- Task prompt
Can you return the data below word for word, starting at its first line and ending at the line containing "[x=452, y=239]", with both of those lines included? Leave the pictures out.

[Screen-element location records]

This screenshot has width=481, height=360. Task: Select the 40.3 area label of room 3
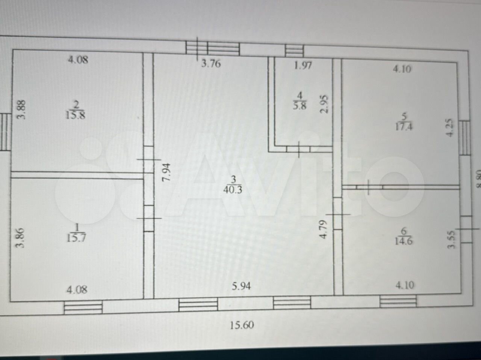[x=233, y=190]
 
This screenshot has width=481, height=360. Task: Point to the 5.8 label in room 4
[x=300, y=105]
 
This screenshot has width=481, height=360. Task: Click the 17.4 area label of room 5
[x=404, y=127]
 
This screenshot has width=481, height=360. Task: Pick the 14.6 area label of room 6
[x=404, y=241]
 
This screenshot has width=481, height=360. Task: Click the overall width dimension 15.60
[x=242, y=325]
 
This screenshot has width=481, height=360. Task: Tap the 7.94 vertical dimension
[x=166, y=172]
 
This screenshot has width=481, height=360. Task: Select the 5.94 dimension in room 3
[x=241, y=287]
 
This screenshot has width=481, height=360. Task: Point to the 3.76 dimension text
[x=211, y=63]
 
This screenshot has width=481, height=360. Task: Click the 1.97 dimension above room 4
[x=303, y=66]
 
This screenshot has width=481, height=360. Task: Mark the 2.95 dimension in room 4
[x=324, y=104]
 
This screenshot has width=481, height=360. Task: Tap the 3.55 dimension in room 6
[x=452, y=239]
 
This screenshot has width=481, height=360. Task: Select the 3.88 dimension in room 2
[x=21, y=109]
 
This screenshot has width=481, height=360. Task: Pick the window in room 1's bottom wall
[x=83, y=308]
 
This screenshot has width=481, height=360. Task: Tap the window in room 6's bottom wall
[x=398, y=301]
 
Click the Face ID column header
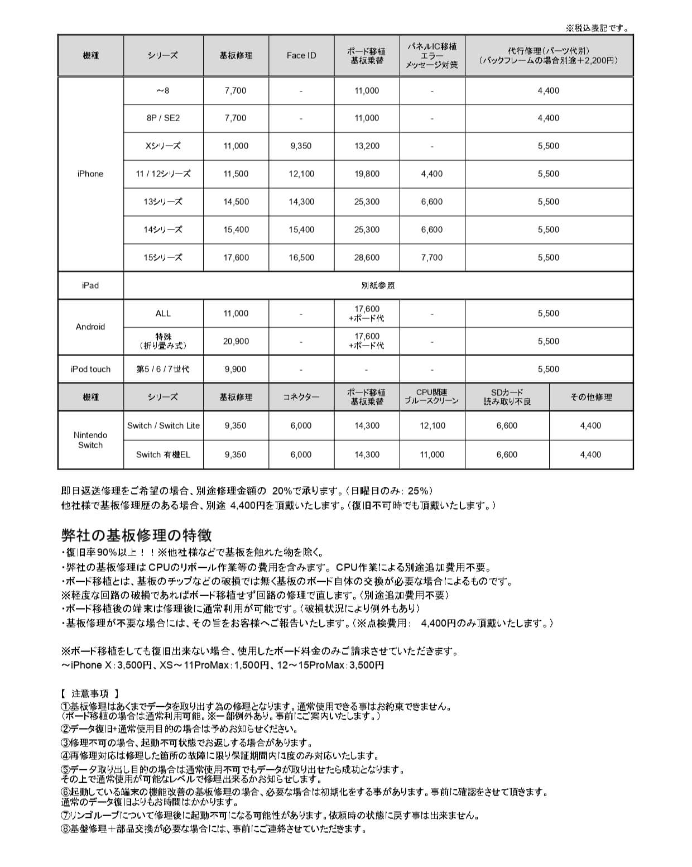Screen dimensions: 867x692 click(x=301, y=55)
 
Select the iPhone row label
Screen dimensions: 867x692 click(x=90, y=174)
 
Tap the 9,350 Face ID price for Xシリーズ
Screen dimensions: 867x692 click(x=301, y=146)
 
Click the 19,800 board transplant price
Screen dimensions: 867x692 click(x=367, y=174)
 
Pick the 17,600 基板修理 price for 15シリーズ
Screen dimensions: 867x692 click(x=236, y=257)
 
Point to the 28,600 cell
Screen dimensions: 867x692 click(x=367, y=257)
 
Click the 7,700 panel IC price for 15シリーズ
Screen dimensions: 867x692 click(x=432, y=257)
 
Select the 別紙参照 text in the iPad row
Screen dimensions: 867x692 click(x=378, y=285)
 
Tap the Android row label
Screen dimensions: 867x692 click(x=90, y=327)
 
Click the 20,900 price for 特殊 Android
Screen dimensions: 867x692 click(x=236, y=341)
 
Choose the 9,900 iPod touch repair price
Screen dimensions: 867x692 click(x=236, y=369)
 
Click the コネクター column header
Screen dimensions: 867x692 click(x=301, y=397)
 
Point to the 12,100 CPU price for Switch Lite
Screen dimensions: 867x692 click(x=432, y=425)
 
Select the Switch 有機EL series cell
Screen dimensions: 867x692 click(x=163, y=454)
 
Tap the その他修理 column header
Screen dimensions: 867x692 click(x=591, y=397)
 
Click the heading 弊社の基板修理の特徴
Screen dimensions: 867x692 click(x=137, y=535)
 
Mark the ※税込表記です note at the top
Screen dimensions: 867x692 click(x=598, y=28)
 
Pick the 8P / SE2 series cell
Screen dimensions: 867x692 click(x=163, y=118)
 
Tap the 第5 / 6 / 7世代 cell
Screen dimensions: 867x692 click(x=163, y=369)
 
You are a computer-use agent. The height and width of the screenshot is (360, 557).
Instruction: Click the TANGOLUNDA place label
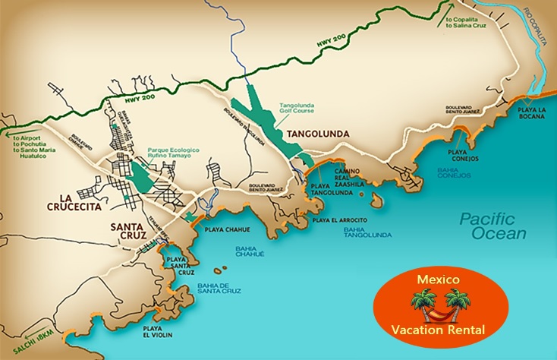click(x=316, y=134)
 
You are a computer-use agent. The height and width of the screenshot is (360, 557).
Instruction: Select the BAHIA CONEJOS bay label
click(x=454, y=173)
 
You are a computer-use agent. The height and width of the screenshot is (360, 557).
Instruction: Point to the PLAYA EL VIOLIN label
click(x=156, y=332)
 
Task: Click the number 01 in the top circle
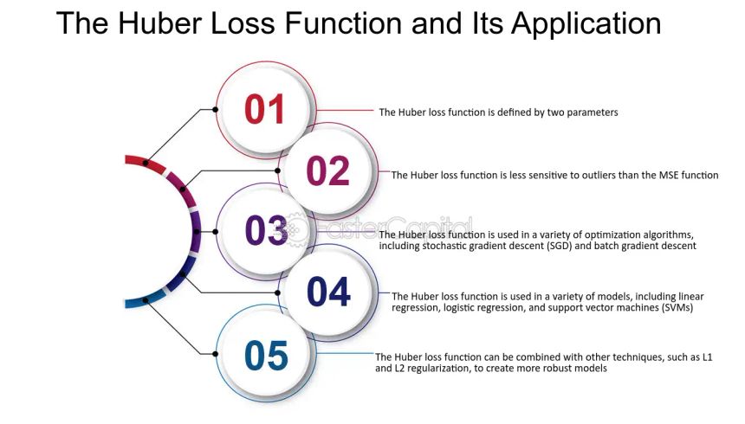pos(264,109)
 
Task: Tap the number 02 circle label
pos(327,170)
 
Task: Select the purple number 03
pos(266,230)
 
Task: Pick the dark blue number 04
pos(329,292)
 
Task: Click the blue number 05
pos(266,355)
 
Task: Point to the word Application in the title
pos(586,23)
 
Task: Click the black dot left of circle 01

- Answer to this problem
This screenshot has width=481, height=360. Task: Select the 40.3 area label of room 3
[x=233, y=190]
 
This screenshot has width=481, height=360. Task: Point to the 5.8 label in room 4
[x=300, y=105]
 
This screenshot has width=481, height=360. Task: Click the 17.4 area label of room 5
[x=404, y=127]
 
This screenshot has width=481, height=360. Task: Pick the 14.6 area label of room 6
[x=404, y=241]
 
This screenshot has width=481, height=360. Task: Click the overall width dimension 15.60
[x=242, y=325]
 
This screenshot has width=481, height=360. Task: Tap the 7.94 vertical dimension
[x=166, y=172]
 
This screenshot has width=481, height=360. Task: Select the 5.94 dimension in room 3
[x=241, y=287]
 
This screenshot has width=481, height=360. Task: Point to the 3.76 dimension text
[x=211, y=63]
 
This screenshot has width=481, height=360. Task: Click the 1.97 dimension above room 4
[x=303, y=66]
 
This screenshot has width=481, height=360. Task: Mark the 2.95 dimension in room 4
[x=324, y=104]
 
This screenshot has width=481, height=360. Task: Tap the 3.55 dimension in room 6
[x=452, y=239]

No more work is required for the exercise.